(Item position entries)
━━━━━━━━━━━━━━━━

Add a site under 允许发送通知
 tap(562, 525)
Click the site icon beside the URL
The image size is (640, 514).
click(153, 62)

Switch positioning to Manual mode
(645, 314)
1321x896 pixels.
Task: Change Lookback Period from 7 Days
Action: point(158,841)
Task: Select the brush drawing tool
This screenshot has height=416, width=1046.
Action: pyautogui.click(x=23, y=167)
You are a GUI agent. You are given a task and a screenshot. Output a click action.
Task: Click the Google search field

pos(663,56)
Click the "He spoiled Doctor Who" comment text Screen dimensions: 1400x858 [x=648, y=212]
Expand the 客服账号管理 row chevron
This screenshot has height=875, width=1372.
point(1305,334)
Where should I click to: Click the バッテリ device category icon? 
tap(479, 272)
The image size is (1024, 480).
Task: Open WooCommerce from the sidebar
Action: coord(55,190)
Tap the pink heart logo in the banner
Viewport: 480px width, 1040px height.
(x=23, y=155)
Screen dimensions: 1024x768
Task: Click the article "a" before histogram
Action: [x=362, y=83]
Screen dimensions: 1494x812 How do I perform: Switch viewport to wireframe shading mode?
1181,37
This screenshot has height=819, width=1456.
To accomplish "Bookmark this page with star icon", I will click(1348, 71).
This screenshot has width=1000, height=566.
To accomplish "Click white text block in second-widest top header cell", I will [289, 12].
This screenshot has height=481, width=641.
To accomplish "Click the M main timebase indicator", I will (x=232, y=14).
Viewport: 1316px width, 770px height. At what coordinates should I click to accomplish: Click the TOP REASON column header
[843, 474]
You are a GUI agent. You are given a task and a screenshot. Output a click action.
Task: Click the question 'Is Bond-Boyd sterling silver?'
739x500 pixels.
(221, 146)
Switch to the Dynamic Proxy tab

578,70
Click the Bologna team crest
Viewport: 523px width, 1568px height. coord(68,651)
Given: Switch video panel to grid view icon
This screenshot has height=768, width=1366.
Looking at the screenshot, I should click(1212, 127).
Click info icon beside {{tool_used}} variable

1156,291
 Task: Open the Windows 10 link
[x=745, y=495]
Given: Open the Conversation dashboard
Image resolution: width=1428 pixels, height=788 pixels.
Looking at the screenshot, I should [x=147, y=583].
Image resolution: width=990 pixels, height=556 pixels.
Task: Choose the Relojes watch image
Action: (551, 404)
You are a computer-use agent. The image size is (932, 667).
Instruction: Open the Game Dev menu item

━━━━━━━━━━━━━━━━

Convert the listing above into a JSON list of strings, one string per line, leaving out blank lines.

[
  "Add a site under 允许发送通知",
  " tap(562, 525)",
  "Click the site icon beside the URL",
  "The image size is (640, 514).",
  "click(153, 62)",
  "Switch positioning to Manual mode",
  "(645, 314)",
  "1321x896 pixels.",
  "Task: Change Lookback Period from 7 Days",
  "Action: point(158,841)",
  "Task: Select the brush drawing tool",
  "This screenshot has height=416, width=1046.",
  "Action: pyautogui.click(x=23, y=167)",
  "You are a GUI agent. You are given a task and a screenshot. Output a click action.",
  "Task: Click the Google search field",
  "pos(663,56)",
  "Click the \"He spoiled Doctor Who\" comment text Screen dimensions: 1400x858 [x=648, y=212]",
  "Expand the 客服账号管理 row chevron",
  "This screenshot has height=875, width=1372.",
  "point(1305,334)",
  "Where should I click to: Click the バッテリ device category icon? ",
  "tap(479, 272)",
  "The image size is (1024, 480).",
  "Task: Open WooCommerce from the sidebar",
  "Action: coord(55,190)",
  "Tap the pink heart logo in the banner",
  "Viewport: 480px width, 1040px height.",
  "(x=23, y=155)",
  "Screen dimensions: 1024x768",
  "Task: Click the article \"a\" before histogram",
  "Action: [x=362, y=83]",
  "Screen dimensions: 1494x812 How do I perform: Switch viewport to wireframe shading mode?",
  "1181,37",
  "This screenshot has height=819, width=1456.",
  "To accomplish \"Bookmark this page with star icon\", I will click(1348, 71).",
  "This screenshot has width=1000, height=566.",
  "To accomplish \"Click white text block in second-widest top header cell\", I will [289, 12].",
  "This screenshot has height=481, width=641.",
  "To accomplish \"Click the M main timebase indicator\", I will (x=232, y=14).",
  "Viewport: 1316px width, 770px height. At what coordinates should I click to accomplish: Click the TOP REASON column header",
  "[843, 474]",
  "You are a GUI agent. You are given a task and a screenshot. Output a click action.",
  "Task: Click the question 'Is Bond-Boyd sterling silver?'",
  "739x500 pixels.",
  "(221, 146)",
  "Switch to the Dynamic Proxy tab",
  "578,70",
  "Click the Bologna team crest",
  "Viewport: 523px width, 1568px height. coord(68,651)",
  "Given: Switch video panel to grid view icon",
  "This screenshot has height=768, width=1366.",
  "Looking at the screenshot, I should click(1212, 127).",
  "Click info icon beside {{tool_used}} variable",
  "1156,291",
  " Task: Open the Windows 10 link",
  "[x=745, y=495]",
  "Given: Open the Conversation dashboard",
  "Image resolution: width=1428 pixels, height=788 pixels.",
  "Looking at the screenshot, I should [x=147, y=583].",
  "Image resolution: width=990 pixels, height=556 pixels.",
  "Task: Choose the Relojes watch image",
  "Action: (551, 404)",
  "You are a computer-use agent. The image size is (932, 667).",
  "Instruction: Open the Game Dev menu item"
]